■ **Problem description**: Report every line of the items below that contains the string "settings". Case counts, so match only that exact capitalization.

■ **Records provided**:
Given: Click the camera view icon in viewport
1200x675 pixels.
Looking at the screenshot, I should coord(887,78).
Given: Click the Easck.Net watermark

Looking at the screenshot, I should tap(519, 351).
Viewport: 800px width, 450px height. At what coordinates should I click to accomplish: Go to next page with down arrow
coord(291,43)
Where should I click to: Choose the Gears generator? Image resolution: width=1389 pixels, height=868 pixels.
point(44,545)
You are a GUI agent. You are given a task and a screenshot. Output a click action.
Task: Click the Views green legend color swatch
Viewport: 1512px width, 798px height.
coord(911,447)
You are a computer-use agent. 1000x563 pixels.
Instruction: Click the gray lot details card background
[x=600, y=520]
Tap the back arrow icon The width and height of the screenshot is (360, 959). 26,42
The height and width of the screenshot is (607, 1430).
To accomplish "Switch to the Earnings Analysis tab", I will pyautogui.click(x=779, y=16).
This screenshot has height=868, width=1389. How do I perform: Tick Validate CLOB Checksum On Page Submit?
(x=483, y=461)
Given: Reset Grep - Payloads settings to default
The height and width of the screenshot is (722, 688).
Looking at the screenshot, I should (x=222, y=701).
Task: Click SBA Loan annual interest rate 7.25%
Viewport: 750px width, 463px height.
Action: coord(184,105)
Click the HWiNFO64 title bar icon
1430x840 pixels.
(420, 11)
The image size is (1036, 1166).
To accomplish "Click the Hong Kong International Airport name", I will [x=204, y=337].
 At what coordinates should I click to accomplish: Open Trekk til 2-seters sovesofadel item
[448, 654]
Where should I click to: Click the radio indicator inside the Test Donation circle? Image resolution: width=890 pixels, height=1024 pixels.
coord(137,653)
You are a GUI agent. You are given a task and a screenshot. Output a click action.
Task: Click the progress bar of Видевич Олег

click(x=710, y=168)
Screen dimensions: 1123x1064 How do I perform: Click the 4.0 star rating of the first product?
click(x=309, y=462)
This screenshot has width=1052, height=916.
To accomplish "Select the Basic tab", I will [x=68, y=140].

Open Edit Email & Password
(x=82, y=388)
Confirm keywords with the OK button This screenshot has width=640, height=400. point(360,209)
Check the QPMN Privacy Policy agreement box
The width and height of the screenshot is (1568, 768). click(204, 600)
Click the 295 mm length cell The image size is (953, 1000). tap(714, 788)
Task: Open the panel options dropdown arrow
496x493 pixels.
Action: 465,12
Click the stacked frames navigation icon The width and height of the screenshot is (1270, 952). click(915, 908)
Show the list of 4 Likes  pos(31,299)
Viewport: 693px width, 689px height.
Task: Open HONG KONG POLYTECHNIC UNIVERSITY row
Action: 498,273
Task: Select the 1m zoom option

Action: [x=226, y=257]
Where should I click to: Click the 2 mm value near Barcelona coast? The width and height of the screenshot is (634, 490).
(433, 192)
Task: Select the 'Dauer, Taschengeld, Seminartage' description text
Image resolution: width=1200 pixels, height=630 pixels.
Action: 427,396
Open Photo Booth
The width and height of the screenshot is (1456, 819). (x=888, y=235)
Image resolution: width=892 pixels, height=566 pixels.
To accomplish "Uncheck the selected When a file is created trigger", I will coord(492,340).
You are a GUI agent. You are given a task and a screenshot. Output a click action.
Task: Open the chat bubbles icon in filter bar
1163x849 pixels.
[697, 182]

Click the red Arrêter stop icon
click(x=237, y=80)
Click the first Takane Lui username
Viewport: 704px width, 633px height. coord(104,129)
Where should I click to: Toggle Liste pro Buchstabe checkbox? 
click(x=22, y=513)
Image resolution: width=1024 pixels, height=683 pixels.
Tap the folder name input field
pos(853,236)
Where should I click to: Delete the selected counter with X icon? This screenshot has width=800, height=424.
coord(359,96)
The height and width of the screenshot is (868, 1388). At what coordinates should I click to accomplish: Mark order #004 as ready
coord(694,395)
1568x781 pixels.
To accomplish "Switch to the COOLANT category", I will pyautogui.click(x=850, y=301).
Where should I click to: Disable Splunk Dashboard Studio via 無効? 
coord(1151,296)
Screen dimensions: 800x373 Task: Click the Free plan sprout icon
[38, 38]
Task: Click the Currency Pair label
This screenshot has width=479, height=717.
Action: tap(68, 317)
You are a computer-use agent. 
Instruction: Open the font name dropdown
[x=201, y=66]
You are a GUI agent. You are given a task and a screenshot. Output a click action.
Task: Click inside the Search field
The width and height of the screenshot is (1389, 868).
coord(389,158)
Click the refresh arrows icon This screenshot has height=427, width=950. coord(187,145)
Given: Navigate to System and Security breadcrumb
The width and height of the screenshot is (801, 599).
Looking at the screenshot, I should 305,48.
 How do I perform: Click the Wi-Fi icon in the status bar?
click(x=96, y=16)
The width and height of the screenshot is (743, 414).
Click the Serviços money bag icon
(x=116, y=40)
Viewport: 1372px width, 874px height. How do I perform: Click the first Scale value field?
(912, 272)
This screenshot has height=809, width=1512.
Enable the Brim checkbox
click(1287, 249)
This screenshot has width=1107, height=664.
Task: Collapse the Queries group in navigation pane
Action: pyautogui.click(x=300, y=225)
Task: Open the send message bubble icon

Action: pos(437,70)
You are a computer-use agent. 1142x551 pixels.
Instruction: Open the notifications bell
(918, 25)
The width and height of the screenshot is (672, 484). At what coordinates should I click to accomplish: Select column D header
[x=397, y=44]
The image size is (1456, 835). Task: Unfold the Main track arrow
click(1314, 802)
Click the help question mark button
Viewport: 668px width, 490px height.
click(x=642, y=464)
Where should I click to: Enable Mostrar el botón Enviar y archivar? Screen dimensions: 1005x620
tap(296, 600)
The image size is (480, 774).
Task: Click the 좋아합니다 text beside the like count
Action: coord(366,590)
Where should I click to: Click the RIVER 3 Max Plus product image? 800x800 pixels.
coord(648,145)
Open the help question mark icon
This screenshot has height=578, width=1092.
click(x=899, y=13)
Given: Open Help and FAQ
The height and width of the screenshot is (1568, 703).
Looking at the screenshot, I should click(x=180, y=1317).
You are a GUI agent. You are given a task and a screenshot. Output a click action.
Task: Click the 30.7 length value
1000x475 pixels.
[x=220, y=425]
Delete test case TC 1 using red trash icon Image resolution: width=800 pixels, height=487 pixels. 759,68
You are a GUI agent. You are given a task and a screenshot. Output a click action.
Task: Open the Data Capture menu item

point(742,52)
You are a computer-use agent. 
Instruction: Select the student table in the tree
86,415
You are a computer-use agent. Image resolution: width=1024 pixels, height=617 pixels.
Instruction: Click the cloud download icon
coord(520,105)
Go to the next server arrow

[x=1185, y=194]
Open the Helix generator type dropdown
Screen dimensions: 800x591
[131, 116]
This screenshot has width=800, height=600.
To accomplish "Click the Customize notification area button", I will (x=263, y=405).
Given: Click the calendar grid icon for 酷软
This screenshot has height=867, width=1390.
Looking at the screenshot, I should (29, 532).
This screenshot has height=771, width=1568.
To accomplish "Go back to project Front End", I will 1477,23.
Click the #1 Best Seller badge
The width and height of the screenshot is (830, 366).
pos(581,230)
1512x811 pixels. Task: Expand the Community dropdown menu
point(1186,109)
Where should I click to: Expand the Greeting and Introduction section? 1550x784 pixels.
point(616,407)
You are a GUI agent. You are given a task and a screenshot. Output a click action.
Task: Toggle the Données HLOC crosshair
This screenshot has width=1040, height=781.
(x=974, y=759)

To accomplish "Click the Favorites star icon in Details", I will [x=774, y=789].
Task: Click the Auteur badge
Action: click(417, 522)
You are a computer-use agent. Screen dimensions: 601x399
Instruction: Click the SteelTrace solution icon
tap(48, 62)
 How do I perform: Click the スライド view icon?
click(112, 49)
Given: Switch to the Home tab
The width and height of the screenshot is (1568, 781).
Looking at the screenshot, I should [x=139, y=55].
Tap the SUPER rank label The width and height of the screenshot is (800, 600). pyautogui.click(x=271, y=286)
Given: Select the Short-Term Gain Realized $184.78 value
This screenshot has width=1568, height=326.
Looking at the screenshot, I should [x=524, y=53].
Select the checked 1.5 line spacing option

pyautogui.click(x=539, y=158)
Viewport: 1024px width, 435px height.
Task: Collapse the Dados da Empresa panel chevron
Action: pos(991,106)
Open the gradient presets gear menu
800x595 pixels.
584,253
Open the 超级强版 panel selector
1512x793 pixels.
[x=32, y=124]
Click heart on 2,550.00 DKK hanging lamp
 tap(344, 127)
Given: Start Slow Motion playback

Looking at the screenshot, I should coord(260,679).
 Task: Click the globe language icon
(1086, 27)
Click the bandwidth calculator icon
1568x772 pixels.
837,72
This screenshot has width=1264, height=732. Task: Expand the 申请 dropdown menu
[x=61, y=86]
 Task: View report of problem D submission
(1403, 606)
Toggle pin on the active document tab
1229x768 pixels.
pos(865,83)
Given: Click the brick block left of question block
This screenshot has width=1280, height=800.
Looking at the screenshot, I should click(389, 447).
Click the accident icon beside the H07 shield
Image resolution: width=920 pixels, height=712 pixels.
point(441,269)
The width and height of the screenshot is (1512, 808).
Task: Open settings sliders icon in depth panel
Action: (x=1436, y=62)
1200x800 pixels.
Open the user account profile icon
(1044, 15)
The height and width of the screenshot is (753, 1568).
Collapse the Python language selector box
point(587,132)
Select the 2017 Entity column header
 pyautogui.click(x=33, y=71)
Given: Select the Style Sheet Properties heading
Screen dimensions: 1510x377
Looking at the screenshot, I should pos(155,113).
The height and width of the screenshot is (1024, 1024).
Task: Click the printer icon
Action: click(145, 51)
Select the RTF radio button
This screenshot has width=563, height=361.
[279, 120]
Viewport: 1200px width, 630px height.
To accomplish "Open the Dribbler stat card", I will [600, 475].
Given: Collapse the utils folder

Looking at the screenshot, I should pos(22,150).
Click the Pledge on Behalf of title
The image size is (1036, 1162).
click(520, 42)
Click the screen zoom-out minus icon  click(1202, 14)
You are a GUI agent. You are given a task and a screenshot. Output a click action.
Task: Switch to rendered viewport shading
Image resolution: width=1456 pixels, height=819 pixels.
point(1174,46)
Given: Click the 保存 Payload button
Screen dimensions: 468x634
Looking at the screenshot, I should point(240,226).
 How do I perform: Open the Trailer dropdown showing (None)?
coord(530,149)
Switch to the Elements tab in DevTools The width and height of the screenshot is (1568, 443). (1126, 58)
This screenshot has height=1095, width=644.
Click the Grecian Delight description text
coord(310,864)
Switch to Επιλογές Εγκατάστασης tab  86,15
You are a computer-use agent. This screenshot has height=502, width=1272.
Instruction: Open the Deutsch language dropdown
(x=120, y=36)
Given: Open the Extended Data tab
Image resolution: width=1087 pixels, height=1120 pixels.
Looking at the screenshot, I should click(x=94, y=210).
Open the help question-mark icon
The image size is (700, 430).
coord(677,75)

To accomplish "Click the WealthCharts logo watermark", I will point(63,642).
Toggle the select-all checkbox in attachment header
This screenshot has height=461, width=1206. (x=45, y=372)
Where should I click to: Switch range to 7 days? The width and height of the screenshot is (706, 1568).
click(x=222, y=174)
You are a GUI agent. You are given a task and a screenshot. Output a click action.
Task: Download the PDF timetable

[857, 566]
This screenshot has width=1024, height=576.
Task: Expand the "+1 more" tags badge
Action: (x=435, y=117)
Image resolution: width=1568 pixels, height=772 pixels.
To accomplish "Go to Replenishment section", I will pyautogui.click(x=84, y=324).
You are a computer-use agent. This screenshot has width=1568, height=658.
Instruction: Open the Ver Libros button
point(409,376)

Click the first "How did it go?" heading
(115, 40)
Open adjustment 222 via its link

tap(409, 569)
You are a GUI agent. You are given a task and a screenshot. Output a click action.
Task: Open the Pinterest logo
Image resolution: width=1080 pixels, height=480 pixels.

■ **Completed task**:
Given: Reset Grep - Payloads settings to default
Task: Open settings sliders icon in depth panel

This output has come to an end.